__Aim of the exercise__: Continue the text on California school districts' counseling and mental health staffing from the point where it stops.

__Text excerpt__:
:::::

More than 1,400 El Rancho students a year receive some kind of mental health service, either by meeting directly with a counselor or through a class.
The focus on counseling and mental health has paid off. El Rancho has attendance, discipline and graduation rates above the state average. A student mental health survey conducted before the pandemic showed that fewer than 10% of students said they were depressed or anxious enough to require follow-up care.
Elk Grove Unified, one of the state’s largest districts, with 64,000 students, has also made mental health a priority. The Sacramento County district has 103 counselors, 66 psychologists, 13 social workers, 25 mental health therapists and 26 behavior specialists.
“We believe that healthy learning is tied to a healthy body and healthy mind,” said district spokesperson Xanthi Soriano.
“Given past social unrest paired with the current public health crisis, our students need a strong and dedicated team of professionals who can provide academic and mental health support in order to help students thrive academically and socially.”
California does not require districts to hire counselors, and there’s wide variation in how districts deliver mental health and guidance services. Ceres Unified, near Modesto, has only one licensed counselor but more than 70 staff members who work directly with students on college and career advising, mental health and other duties that usually fall within a counselor’s job descriptions.
Some of those people, such as psychologists, hold pupil services credentials and advanced degrees, while others, including “student support specialists,” hold a bachelor’s degree and no credential or license. Some staff combine their advising duties with administrative roles or focus on only one task, such as social skills.

:::::

__Records provided__:
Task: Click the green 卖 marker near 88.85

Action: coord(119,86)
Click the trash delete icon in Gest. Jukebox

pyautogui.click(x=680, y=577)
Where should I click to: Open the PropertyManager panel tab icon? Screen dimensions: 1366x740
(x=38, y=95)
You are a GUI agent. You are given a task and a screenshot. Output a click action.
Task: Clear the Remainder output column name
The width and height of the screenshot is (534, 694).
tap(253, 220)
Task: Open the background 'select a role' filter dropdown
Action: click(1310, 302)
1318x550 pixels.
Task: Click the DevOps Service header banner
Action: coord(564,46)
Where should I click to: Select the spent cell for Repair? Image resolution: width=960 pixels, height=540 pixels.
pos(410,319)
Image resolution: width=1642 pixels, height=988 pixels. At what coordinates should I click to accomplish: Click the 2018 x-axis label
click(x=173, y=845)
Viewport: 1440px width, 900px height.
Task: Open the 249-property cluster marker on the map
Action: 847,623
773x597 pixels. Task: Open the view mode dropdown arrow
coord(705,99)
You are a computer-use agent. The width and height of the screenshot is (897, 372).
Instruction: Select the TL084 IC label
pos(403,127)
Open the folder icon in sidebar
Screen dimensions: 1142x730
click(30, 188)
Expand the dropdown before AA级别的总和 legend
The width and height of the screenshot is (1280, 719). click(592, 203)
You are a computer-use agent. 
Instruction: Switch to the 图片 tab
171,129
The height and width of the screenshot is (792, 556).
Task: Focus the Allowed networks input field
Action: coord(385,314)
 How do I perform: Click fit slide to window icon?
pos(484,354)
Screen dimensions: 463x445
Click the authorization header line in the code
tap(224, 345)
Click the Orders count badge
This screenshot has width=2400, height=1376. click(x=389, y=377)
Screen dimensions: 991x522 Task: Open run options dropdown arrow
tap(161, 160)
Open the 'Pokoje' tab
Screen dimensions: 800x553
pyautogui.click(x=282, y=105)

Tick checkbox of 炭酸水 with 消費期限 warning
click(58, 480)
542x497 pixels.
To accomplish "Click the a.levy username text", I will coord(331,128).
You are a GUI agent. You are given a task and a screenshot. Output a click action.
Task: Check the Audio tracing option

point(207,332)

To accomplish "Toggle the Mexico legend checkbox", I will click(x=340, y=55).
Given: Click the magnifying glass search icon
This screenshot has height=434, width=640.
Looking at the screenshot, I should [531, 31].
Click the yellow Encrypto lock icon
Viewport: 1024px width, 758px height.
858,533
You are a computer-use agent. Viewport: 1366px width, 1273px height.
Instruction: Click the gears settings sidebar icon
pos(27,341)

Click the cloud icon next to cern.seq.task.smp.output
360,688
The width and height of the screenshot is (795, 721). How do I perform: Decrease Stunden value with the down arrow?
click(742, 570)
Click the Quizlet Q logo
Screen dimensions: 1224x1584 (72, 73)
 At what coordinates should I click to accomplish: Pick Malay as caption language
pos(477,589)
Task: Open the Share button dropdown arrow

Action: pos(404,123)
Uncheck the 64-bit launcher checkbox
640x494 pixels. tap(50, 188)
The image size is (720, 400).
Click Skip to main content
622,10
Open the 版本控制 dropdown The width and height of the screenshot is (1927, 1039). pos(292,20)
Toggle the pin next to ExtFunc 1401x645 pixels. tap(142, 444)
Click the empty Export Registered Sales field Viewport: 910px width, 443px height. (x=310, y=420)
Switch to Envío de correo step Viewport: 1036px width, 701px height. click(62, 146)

:::::

__Result for this exercise__:
Hiring noncredentialed staff can save money. A recent employment listing for a student support specialist in Ceres advertised the salary as between $20 and $25 per hour, or $41,000 to $52,000 annually. Credentialed counselors earn twice that, typically.
But combining job duties and hiring noncredentialed staff gives the district the flexibility to hire more staff, and deploy them where and when they’re most needed, said Edith Narayan, the district’s coordinator of student services. That flexibility was especially handy when students returned to school after remote learning, many with lingering anxiety due to the pandemic, she said.
“Not only can we offer students more support, but we can be proactive about it and offer wraparound services,” Narayan said. “I really believe our approach has helped more students.”
Like El Rancho, Ceres also won a Golden Bell award from the California School Boards Association, in 2016, for its student support services.
Santa Ana Unified is another district in California that recently reached the recommended 250-to-1 counseling ratio. Before the pandemic, the 46,000-student district in Orange County had only 65 counselors. But last year it went on a hiring binge, bringing in 140 new counselors who were sent to every elementary, middle and high school. That’s in addition to 24 social workers, 25 social work interns, 57 psychologists, 24 nurses, 31 licensed vocational nurses, 56 health technicians and 54 family engagement specialists.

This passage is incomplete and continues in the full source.